## TASK DIRECTIONS
Only lines containing "Given" are wanted from the data below. Copy those lines.

## EXERCISE MATERIALS
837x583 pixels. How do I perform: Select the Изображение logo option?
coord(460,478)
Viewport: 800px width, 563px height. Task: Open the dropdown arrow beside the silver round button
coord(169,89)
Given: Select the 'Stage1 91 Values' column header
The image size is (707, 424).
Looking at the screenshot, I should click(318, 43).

--

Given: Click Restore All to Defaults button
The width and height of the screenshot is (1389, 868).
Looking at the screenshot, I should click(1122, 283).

## WRITTEN RESPONSE
Given: Select the 'Stage1 91 Values' column header
Given: Click Restore All to Defaults button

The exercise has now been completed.